Não sei de nada, até nem sou daqui e, mesmo que fosse, não estava aqui e, mesmo que estivesse, não falava nada. Estou ficando nos paraxismos, a culpa é sua, que me deu álcool. Estou sabendo apenas que esse diabo tanto atanazou a vida do meu compadre Tito Procópio que esse compadre, ouvindo embora os assovios, fez mais filhos do que devia a consciência consentir, pois afirmava Tito Procópio que o filho era a riqueza do pobre, convencimento este assoprado pelo Gildélio mencionado. Sendo que Gildélio, que tinha se provado amigo da família, tudo bem disfarçadinho, mostrou que não ter filhos ia ser bem pior.
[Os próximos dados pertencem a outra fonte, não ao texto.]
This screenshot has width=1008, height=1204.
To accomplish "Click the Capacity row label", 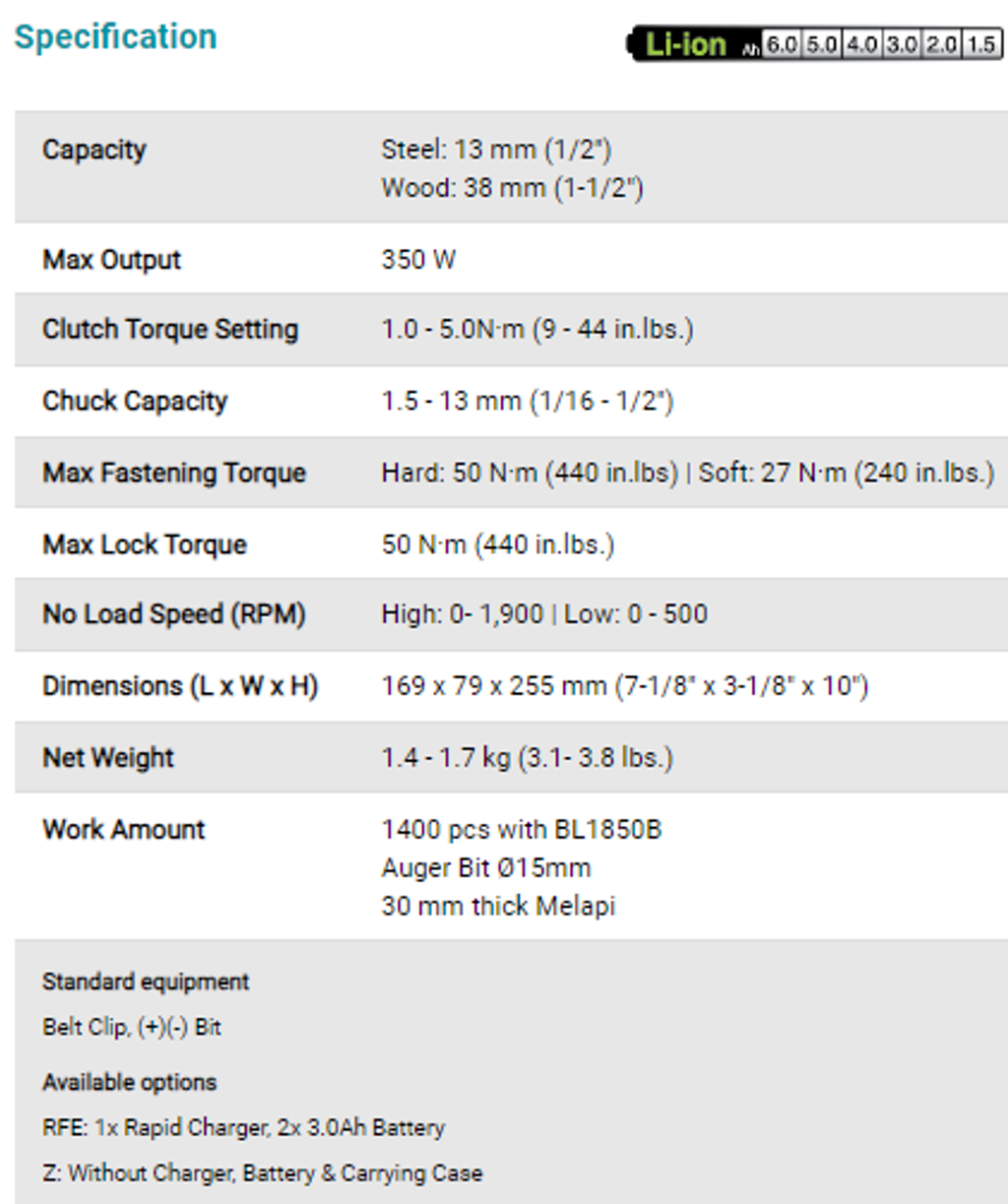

Além de ser maldição, exibia aos vizinhos gala fraca ou mulher maninha e, mais do que importante, podia ser – estou dizendo assim: sempre podia ser, às vezes possa ser até que não podia ser, que eu não sou comunista – podia ser que, sem mais gente para ajudar na produção, podia ser que eles não pudessem mais ficar ali, naquelas terras que não eram deles. Considerado isso, lembre que tanto faz nascer como não nascer, que a comida não aumenta, mas a produção pode aumentar. E tal e coisa. E só os assovios. Pois então Tito Procópio foi tendo filhos, juntamente com despesas de enterros diversos, muito embora tenha feito muitos que viviam ali mesmo, comendo o barrinho deles e esfregando as barriguinhas d’água deles e dois ou três quem sabe se não pode vir a ser até peão, se forte? 
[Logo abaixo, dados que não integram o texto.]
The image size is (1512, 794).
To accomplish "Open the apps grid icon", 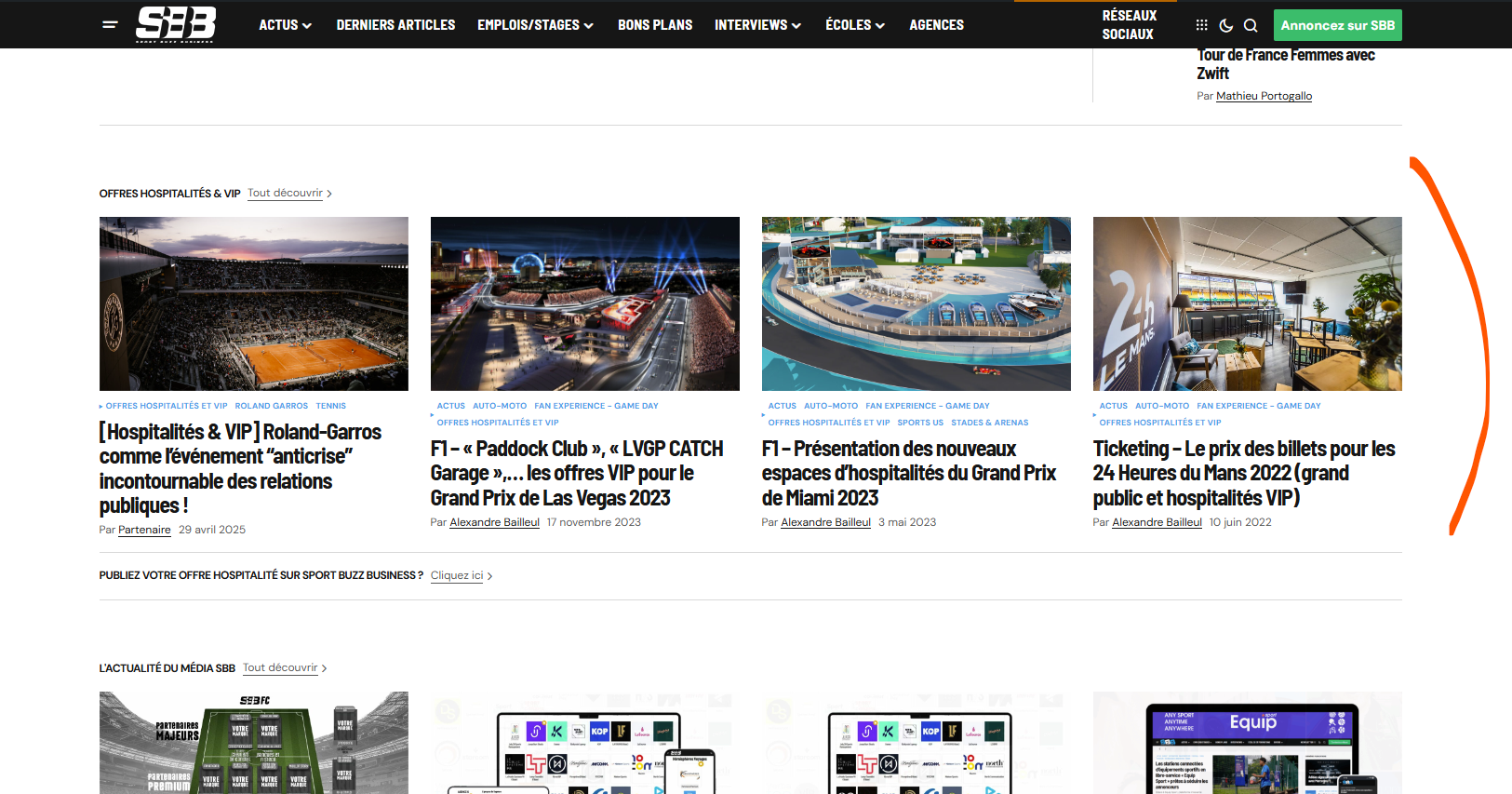I will pyautogui.click(x=1201, y=25).
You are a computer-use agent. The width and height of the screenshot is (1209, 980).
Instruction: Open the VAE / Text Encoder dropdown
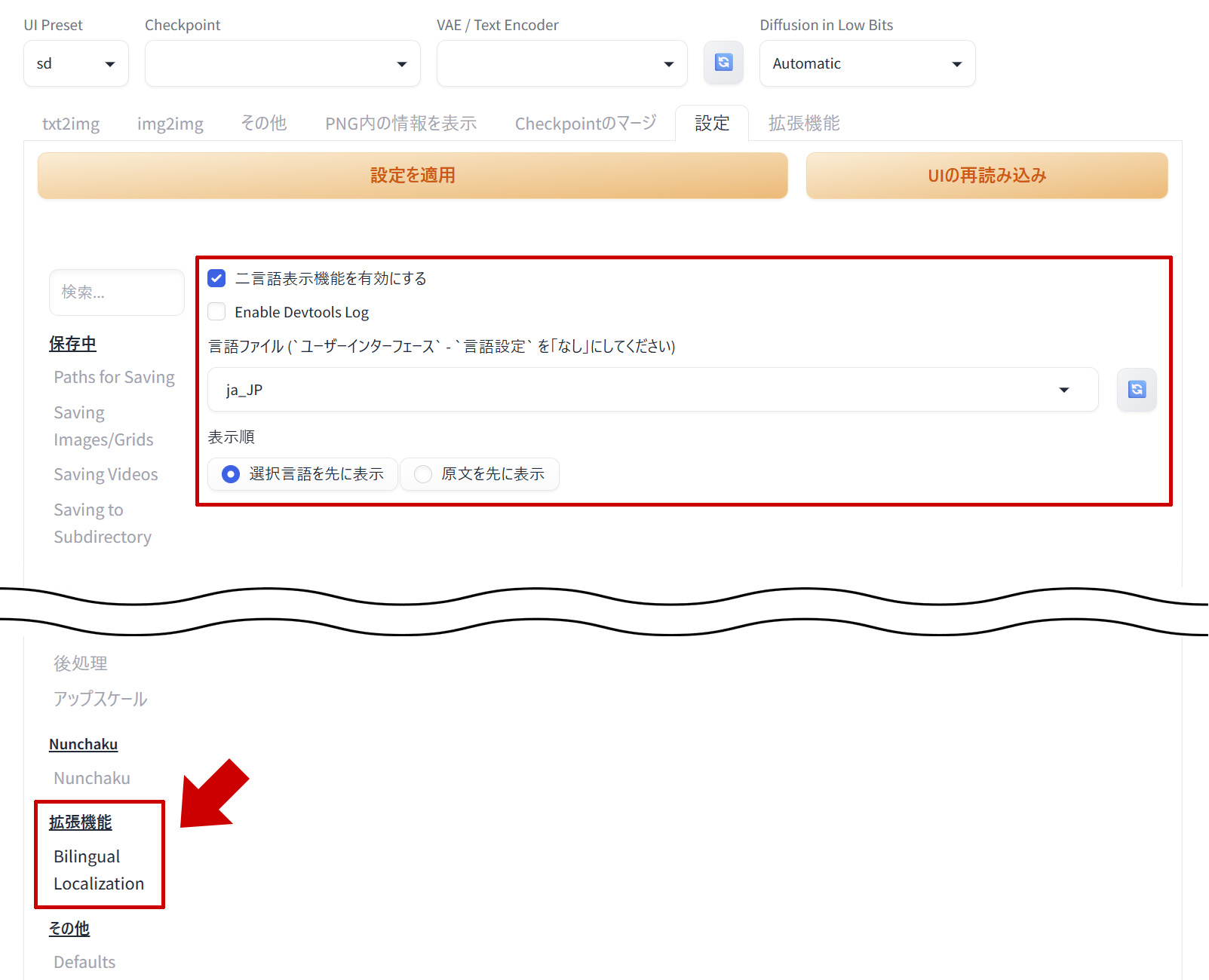point(561,64)
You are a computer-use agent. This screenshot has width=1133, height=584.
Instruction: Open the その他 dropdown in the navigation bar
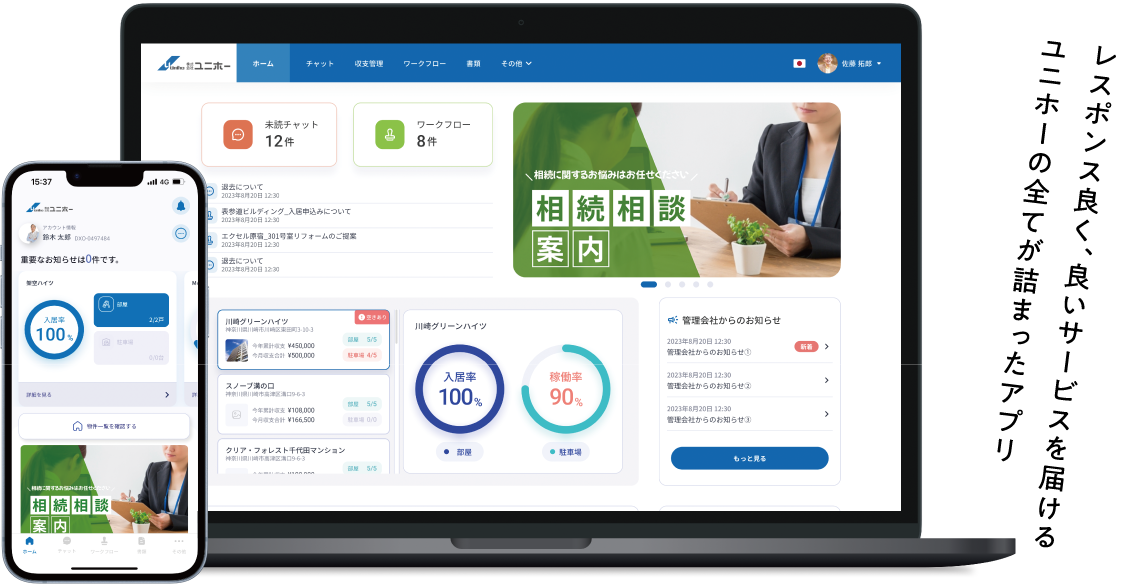click(516, 63)
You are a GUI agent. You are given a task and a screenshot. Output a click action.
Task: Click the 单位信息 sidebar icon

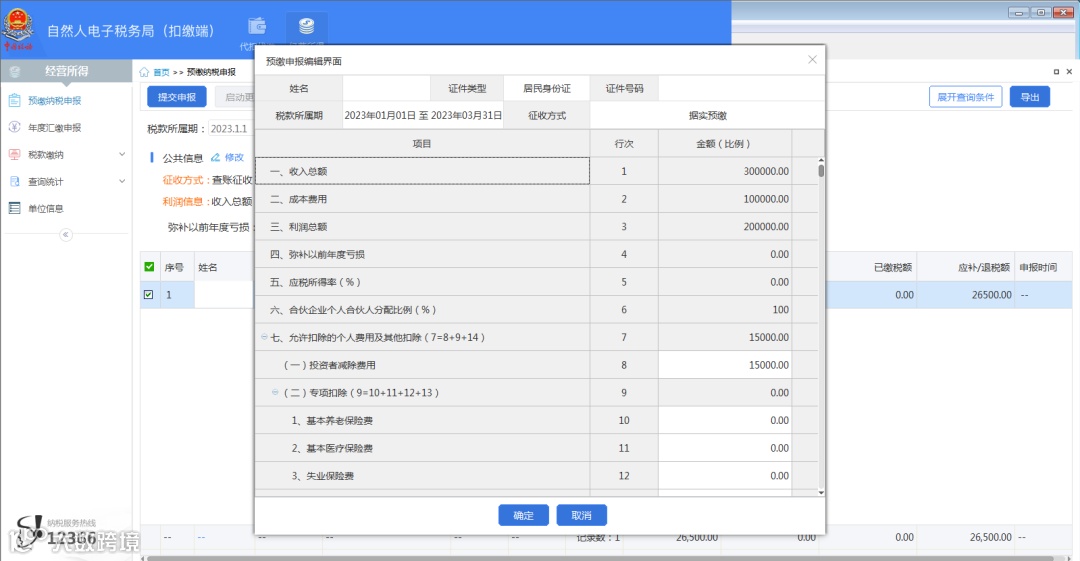pyautogui.click(x=14, y=208)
Terminou, naturalmente, que Tito Procópio desmascarou Gildélio e se preparou para envergonhar esse diabo, quando ele então começou com a história de que culpa ele tinha se ele era diabo. Mas logo eu, disse Tito Procópio, logo eu, que sou pobre e nada possuo nesse mundo? Podendo vosmecê ir infernar quem por aí explora e torpedeia? 
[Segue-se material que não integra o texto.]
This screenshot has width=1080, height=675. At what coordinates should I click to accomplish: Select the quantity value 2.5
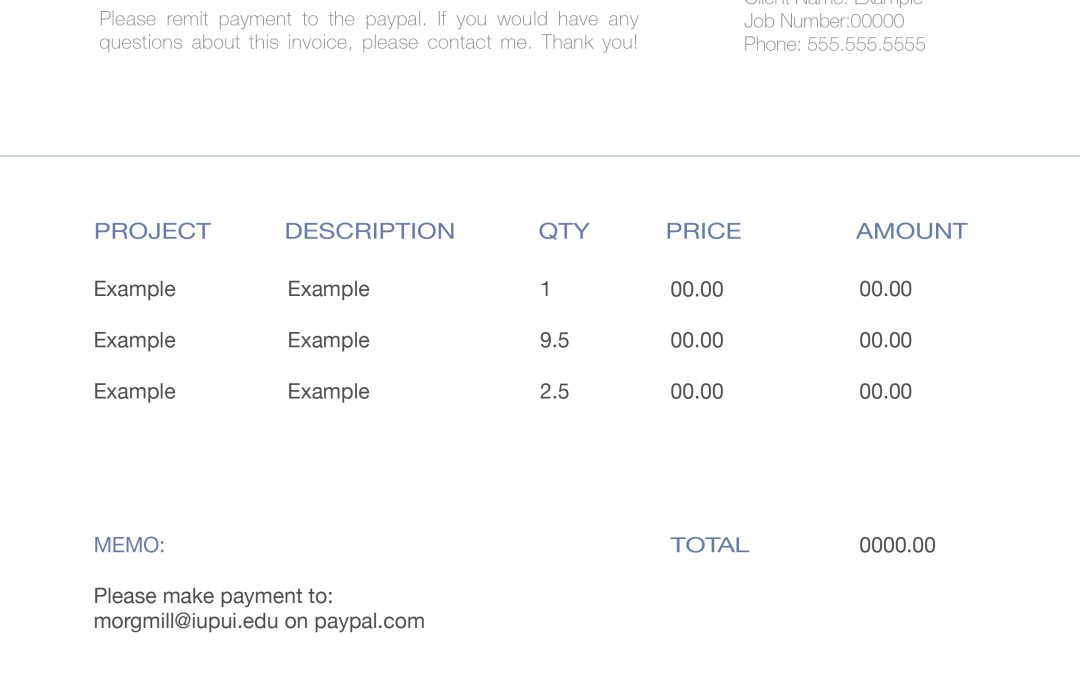pos(554,391)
É por isso mesmo, disse o diabo Gildélio, olhando para os meninos amarelos com seus olhos maus e dando um sorriso horrível como só o diabo pode dar, o sorriso mais feio do mundo. E ele sorri porque sabe que não pode obrar coisa pior do que fazer nascer. Pelo menos nascer por aqui. 

Sobre o autor

João Ubaldo (Osório Pimentel) Ribeiro nasceu em Itaparica (BA), em 23 de janeiro de 1941. Dos primeiros meses de idade até cerca de onze anos, viveu com sua família em Sergipe, onde o pai era professor e político. A formação literária de João Ubaldo Ribeiro iniciou ainda nos primeiros anos de estudante. Foi um dos jovens escritores brasileiros que participaram do International Writing Program da Universidade de Iowa. Trabalhando na imprensa, pôde também escrever seus livros de ficção e construir uma carreira que o consagrou como romancista, cronista, jornalista e tradutor 

Seus primeiros trabalhos literários foram publicados em diversas coletâneas (Reunião, Panorama do Conto Baiano). Aos 21 anos de idade, escreveu seu primeiro livro, Setembro não Tem Sentido, que ele desejava batizar como A Semana da Pátria, contra a opinião do editor. O segundo foi Sargento Getúlio, de 1971. Em 1974, publicou Vencecavalo e o Outro Povo, que por sua vontade se chamaria A Guerra dos Paranaguás. 

Consagrado como um marco do moderno romance brasileiro, Sargento Getúlio filiou o seu autor, segundo a crítica, a uma vertente literária que sintetiza o melhor de Graciliano Ramos e o melhor de Guimarães Rosa. A história é temperada com a cultura e os costumes do Nordeste brasileiro e, em particular, dos sergipanos. Esse regionalismo extremamente rico e fiel dificultou a versão do romance para o inglês, obrigando o próprio autor a fazer esse trabalho. A seu respeito pronunciaram-se, nos Estados Unidos e na França, as colunas literárias de todos os grandes jornais e revistas. 

Em 1999, foi um dos escritores escolhidos em todo o mundo para dar depoimento, ao jornal francês Libération, sobre o Terceiro Milênio. Viva o Povo Brasileiro foi o tema do exame de Agrégation, concurso para detentores de diploma de graduação na universidade francesa. Este romance e Sargento Getúlio constaram da maior parte das listas dos cem melhores romances brasileiros do século.